### Given records
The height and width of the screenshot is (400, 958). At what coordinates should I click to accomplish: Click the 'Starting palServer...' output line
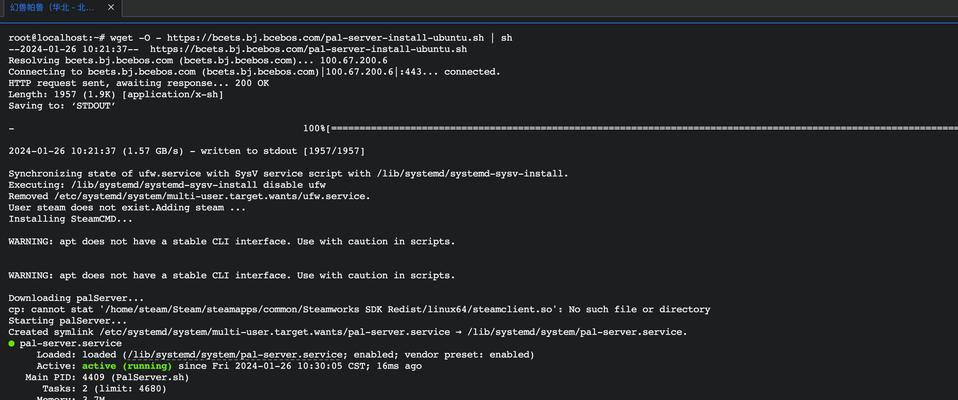point(67,321)
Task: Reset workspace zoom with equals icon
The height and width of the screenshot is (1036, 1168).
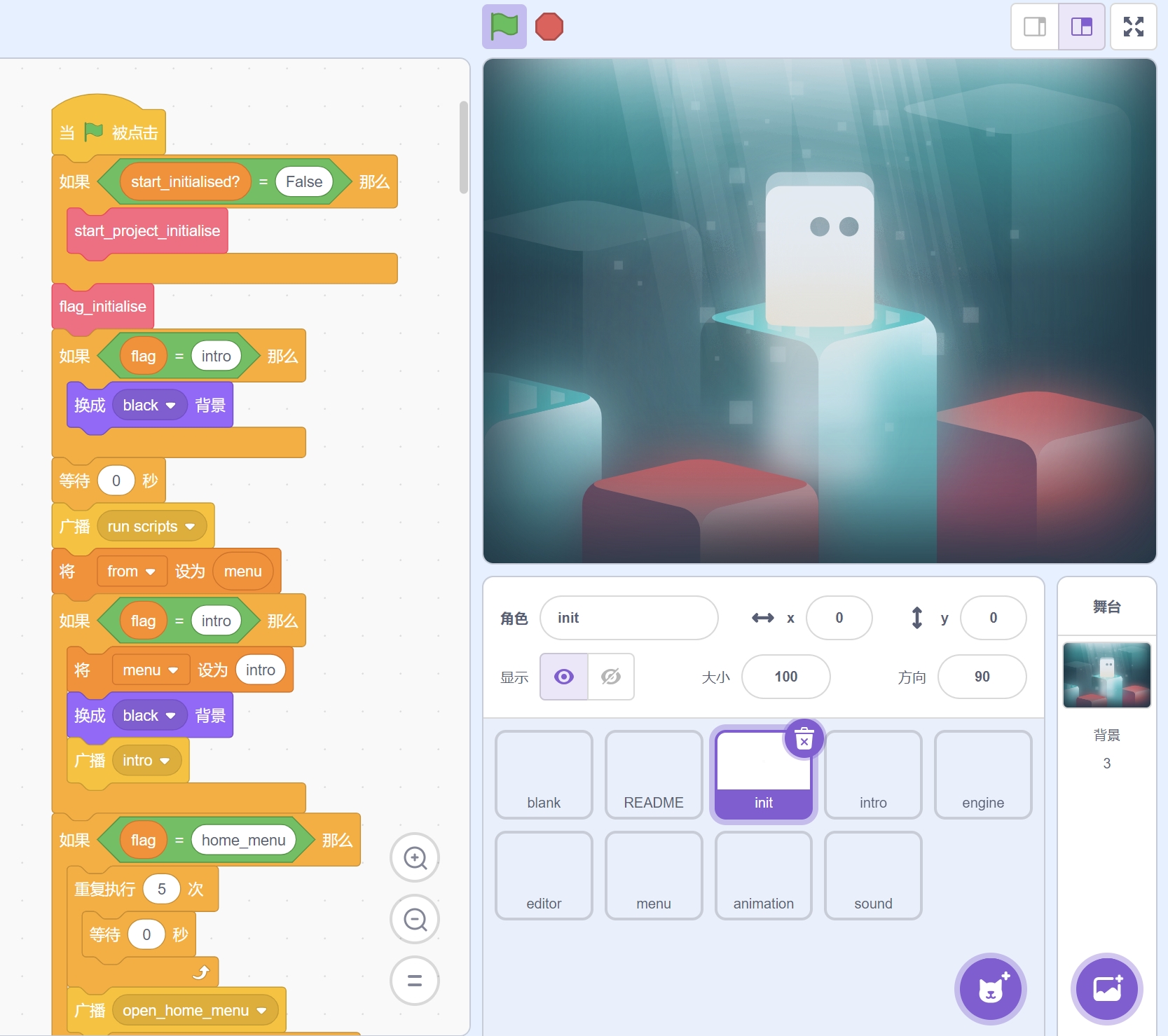Action: point(415,980)
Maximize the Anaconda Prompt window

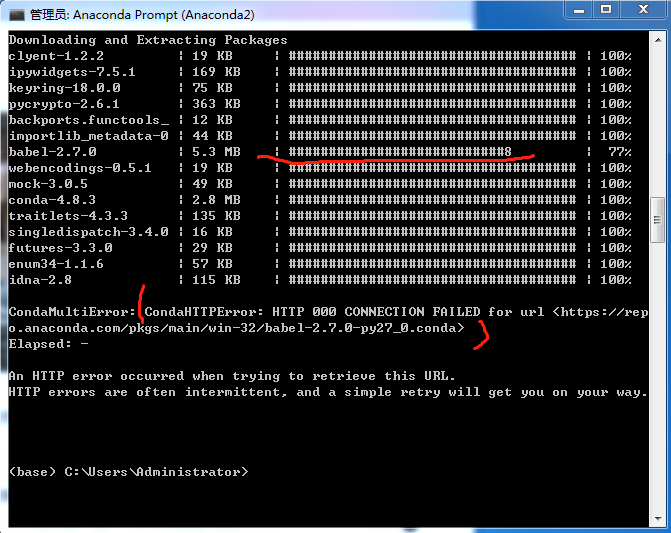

### Assigned task
Write out the records shown above exactly, but do not include any images.

### Output
The height and width of the screenshot is (400, 958). At what coordinates should I click to accomplish: Click the 'Starting palServer...' output line
point(67,321)
Task: Reset workspace zoom with equals icon
The height and width of the screenshot is (1036, 1168).
Action: point(415,980)
Maximize the Anaconda Prompt window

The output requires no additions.